• [Directions for this task] Write out the passage of the rugby concussion article starting with "That report, lead" and going on through "moderate-to-serious, or serious.", word for word.

• [Document excerpt]
★ ★ ★ ★

Professional rugby players who play more than 25 matches in a season are more likely to suffer a concussion than not, according to a newly released study.

The report recommended "limiting the number of matches players are involved in during a season to 25".

The best professional New Zealand rugby players tend to play close to that number every year.

Beauden Barrett, for example, played 15 times for the Hurricanes in 2017 (once as a substitute) and 10 times for the All Blacks. He missed the final test of the year through concussion.


Aaron Smith also played 25 matches across Super Rugby and the All Blacks. Lock Sam Whitelock, who captained the Crusaders, played 26, including nine for the All Blacks. Hooker Codie Taylor played 27, although seven of those were from the subs bench.

The research, led by James Rafferty of Cardiff Metropolitan University and published in the British Journal of Sports Medicine, included the sobering conclusion return-to-play protocols "warrant investigation" after it was discovered players were 38 per cent more likely to be injured again shortly after suffering a concussive injury than those suffered non-concussive injuries.

Those secondary injuries apply to all areas of the body, not just the head.

The study took place over four years, from the 2012-13 season to the 2015-16 season, using the injury surveillance database of the Welsh Rugby Union, which monitors the national men's side and its four professional clubs – Cardiff Blues, Dragons, Ospreys and Scarlets.

The data showed 2441 injuries to 367 players, from a total pool of 429. Some 1602 of the injuries occurred during matches, 514 during training and 325 during other activities.

Concussion was the most common injury (10 per cent) and although the incidence increased over the four seasons, the severity of concussions did not.

All Black first-five Beauden Barrett after being hit in a high tackle by Lions prop Mako Vunipola during last year's series. Photo / Brett Phibbs
All Black first-five Beauden Barrett after being hit in a high tackle by Lions prop Mako Vunipola during last year's series. Photo / Brett Phibbs

The data saw concussion incidence increase from 7.9 injuries over 1000 player-match-hours, to 21.5, a significant rise.

Although it has been suggested the emergence of Head Injury Assessment protocol has led to a rise in the numbers because previously unreported concussions were now being picked up, this should have seen a spike only for the 2014-15 season, the first played under the protocols.

"However, the continued rise in incidence in the 2015-16 season implies there are additional factors other than stakeholder awareness that contribute to the increased concussion incidence," the report noted.

The report was published on the same day as a study into Accident Compensation Corporation claims for New Zealand's five major sporting codes.

That report, lead authored by concussion expert Dr Doug King, looked at claims from cricket, netball, league, rugby and football from 2012-16.

The injuries were analysed by severity – either moderate-to-serious, or serious.

The study showed rugby still has easily the most claims and highest costs to the taxpayer than any other sport. Concussion claims increased over the term of the study, with the greatest increase coming in netball, supposedly a non-contact sport.

Over the five years, rugby resulted in 25,226 moderate-to-serious injury entitlement claims, costing more than $267 million. The national sport also had the highest number of serious injury entitlement claims.

The data did not include injury incidence figures, and did not analyse the reasons for the increases in claims.

The Concussion Club

Of the 55 players who pulled on an All Blacks jersey in 2017, 17 have suffered a concussion in the past calendar year. They were: Sam Whitelock, Beauden Barrett, Sonny Bill Williams, Sam Cane, Dane Coles, Ben Smith, Ryan Crotty, Brodie Retallick, Kane Hames, Ardie Savea, Waisake Naholo, Wyatt Crockett, Tawera Kerr-Barlow, Matt Todd, Nepo Laulala, Aaron Cruden, Malakai Fekitoa.

★ ★ ★ ★

• [Data records]
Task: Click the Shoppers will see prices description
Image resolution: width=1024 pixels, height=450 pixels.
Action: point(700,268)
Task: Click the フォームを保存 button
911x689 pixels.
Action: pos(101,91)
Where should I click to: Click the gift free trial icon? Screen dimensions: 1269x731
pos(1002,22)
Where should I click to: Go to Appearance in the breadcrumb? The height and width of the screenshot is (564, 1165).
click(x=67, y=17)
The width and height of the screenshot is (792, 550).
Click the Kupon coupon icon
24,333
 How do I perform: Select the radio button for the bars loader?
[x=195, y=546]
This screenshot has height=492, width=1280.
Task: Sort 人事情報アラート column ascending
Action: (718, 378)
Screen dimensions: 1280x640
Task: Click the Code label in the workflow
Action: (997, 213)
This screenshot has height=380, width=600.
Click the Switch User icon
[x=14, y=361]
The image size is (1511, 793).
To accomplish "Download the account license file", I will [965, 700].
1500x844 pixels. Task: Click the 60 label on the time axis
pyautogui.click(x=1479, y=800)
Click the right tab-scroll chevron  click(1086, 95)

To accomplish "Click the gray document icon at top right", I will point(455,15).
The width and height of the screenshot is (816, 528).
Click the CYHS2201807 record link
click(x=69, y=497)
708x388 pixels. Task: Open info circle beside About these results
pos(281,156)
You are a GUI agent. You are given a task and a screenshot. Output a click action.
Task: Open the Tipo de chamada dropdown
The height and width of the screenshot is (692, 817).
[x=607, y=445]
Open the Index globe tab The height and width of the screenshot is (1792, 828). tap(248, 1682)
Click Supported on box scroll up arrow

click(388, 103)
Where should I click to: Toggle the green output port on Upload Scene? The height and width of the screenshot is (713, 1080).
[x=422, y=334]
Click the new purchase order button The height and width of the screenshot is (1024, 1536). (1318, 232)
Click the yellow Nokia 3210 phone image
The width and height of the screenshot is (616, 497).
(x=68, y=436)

★ ★ ★ ★

• [Task answer]
That report, lead authored by concussion expert Dr Doug King, looked at claims from cricket, netball, league, rugby and football from 2012-16.

The injuries were analysed by severity – either moderate-to-serious, or serious.